Face à l’incapacité de contrôler l’âge de leurs visiteurs, cinq sites de vidéos pornographiques, dont le géant Pornhub, pourraient être bloqués en France. Cette sentence ne sera appliquée qu’aux sites dont la législation destinée à protéger les mineurs n’est pas correctement mise en œuvre par les plateformes de diffusion et les fournisseurs d’accès. Ce vendredi 7 juillet, le tribunal judiciaire de Paris devait rende sa décision. Il a finalement différé cette dernière dans l’attente de l’examen par le Conseil d’Etat des recours contre le décret qui impose une vérification de l’âge des visiteurs.
Les leaders du secteur sont concernés : Pornhub, XVideos, XHamster, mais aussi TuKif et Xnxx. La demande de blocage a été initiée en 2021 par l’Autorité de régulation de la communication audiovisuelle et numérique (Arcom). Pour l’heure, les cinq sites, faute d’empêcher réellement l’accès à leur contenu par les mineurs, risquent encore tous le blocage en France.
Pour accéder à leur contenu, il suffit seulement d’un simple clic pour “certifier sur l’honneur” que l’on a bien 18 ans révolus. De fait « 20 % de leurs recettes publicitaires repose sur le trafic généré par les mineurs ». Cet « appât du gain« est par ailleurs vivement critiqué par Jean-Noël Barrot, ministre délégué au Numérique qualifiant, dans les colonnes du SudOuest , les responsables de “Rien qu’une bande de mercenaires cupides, sans cœur, irresponsables”.
Depuis juillet 2020, la loi précise que les sociétés ne peuvent s’exonérer de leurs responsabilités avec une simple déclaration de majorité. Cependant, comme le rappelle LeMonde, entre « ratés de procédure de l’autorité administrative et manœuvres dilatoires menées par les sites visés, le tout sous le regard impassible des opérateurs de télécoms chargés de mettre en œuvre un éventuel blocage », rien ne s’est passé comme prévu. Et pourtant « le constat est terrifiant” comme le souligne ce jeudi 6 juillet dans son tweet Jean-Noël Barrot.
Des chiffres alarmants
Il poursuit : « 80% des enfants sont exposés avant 18 ans, et l’âge moyen baisse considérablement. » Autres chiffres alarmants, selon une récente étude de Médiamétrie commandée par l’Arcom et révélée fin mai, 2,3 millions de mineurs (30%) sont exposés à des images pornographiques pendant plus de 50 minutes en moyenne chaque mois. Cette proportion est à peine plus faible que chez les adultes qui sont 37% à consommer ces contenus, via l’étude réalisée en France en 2022 auprès de 25.000 panélistes.
De potentiels outils
Le gouvernement est à ce jour en phase de test pour une nouvelle application. “Un utilisateur d’un site pornographique, lorsqu’il souhaitera y accéder, devra certifier de sa majorité en cliquant sur cette attestation numérique, expliquait en février à nos confrère du Parisien le ministre délégué au numérique. Cela fonctionnera un peu comme le contrôle demandé par votre banque lorsque vous réalisez un achat en ligne, sauf que ce certificat de majorité sera anonyme.” poursuit-il.

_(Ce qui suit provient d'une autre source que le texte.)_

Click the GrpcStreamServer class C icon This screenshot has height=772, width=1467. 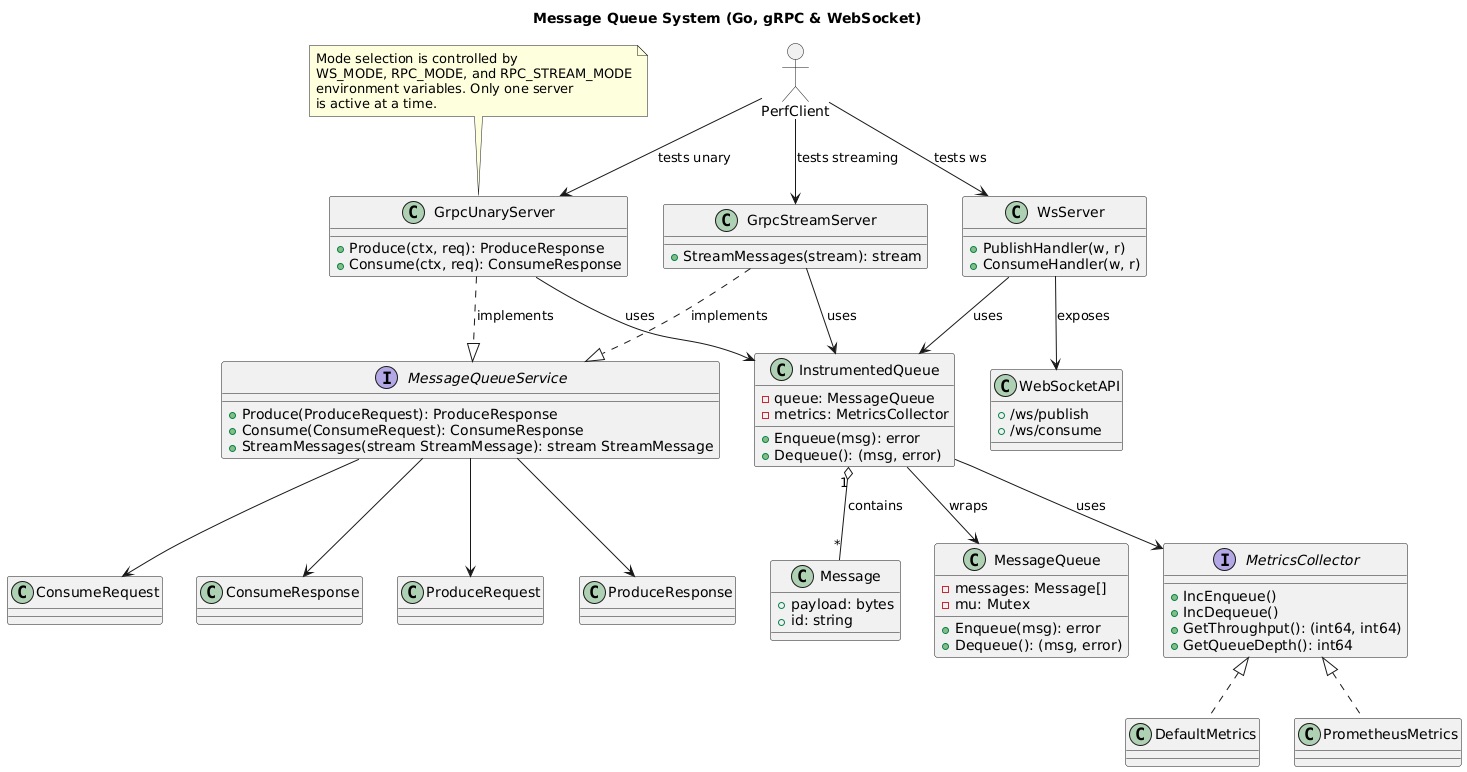click(684, 220)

Un autre outil pourrait être celui de l’empreinte de carte bancaire. Il ne s’agirait pas pour l’internaute de payer pour accéder à du contenu pornographique, mais simplement d’utiliser sa carte pour montrer qu’il a plus de 18 ans.
L’avis de deux professionnels
Nikita Bellucci, star française de la pornographie et jeune maman, et Thomas Rohmer, fondateur de l’Observatoire de la parentalité et de l’éducation numérique, regrettent eux aussi la lenteur des autorités françaises à légiférer sur l’accès des mineurs à la pornographie. Pour les deux collaborateurs, que Le Parisien a rencontrés, il s’agit d’une “urgence nationale” qui n’est pas traitée à la hauteur de son importance. Les deux militants pointent également la responsabilité des réseaux sociaux, sur lesquels l’empreinte de carte bancaire ne serait de toute façon pas une solution.

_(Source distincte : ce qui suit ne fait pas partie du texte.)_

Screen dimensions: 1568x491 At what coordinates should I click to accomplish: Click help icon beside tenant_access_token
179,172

Pour eux, l’un des problèmes de fond réside dans notre difficulté, en France, à parler de sexualité tout court. « À force d’avoir cette petite morale bourgeoise, ce sont les enfants qui trinquent, on n’en parle pas à l’école, les parents non plus, l’État ne prend pas ses responsabilités » , détaille Nikita Bellucci.
“Ce qui nous inquiète, c’est qu’on demande à l’Arcom (l’Autorité de régulation de la communication audiovisuelle et numérique) d’établir un cahier des charges technique pour vérifier l’identité des utilisateurs que la France accepterait de juger recevable. Or c’est un piège qui vient des sites pornos, qui n’a pas marché en Angleterre ou en Louisiane, il est au cœur de la plaidoirie des sites”, s’alarment en chœur les deux intervenants.
Pas de « solution parfaite »
Pour Jean-Noël Barrot, ce sont, certes des « solutions imparfaites” mais elles sont “suffisantes » pour éviter « l’exposition massive et parfois involontaire de nos enfants à ces contenus ». Mais « nous aurons besoin de solutions peut-être plus fiables, plus protectrices des données personnelles« , a-t-il reconnu, en assurant avoir « encouragé des entreprises françaises à se lancer dans le domaine de la vérification d’âge sur internet ». Dans tous les cas, le ministre compte sur son projet de loi de régulation du numérique, en cours d’examen au Sénat, pour permettre à l’Arcom de se passer du juge. L’Arcom a d’ailleurs plus récemment mis en demeure trois nouveaux sites, dont YouPorn, et lancé une procédure judiciaire à l’encontre de deux autres plateformes.
Le Royaume-Uni tente lui aussi de mieux filtrer l’accès aux sites porno. Un projet de loi sur la sécurité en ligne est à ce jour en discussion au Parlement. Quant aux Etats-Unis, la Louisiane et l’Utah ont intégré dans la loi une vérification de l’âge des internautes. Cependant, les projets de mise en place d’une vérification de l’âge des internautes dans le monde se sont pour le moment heurtés à la question de la protection des données personnelles.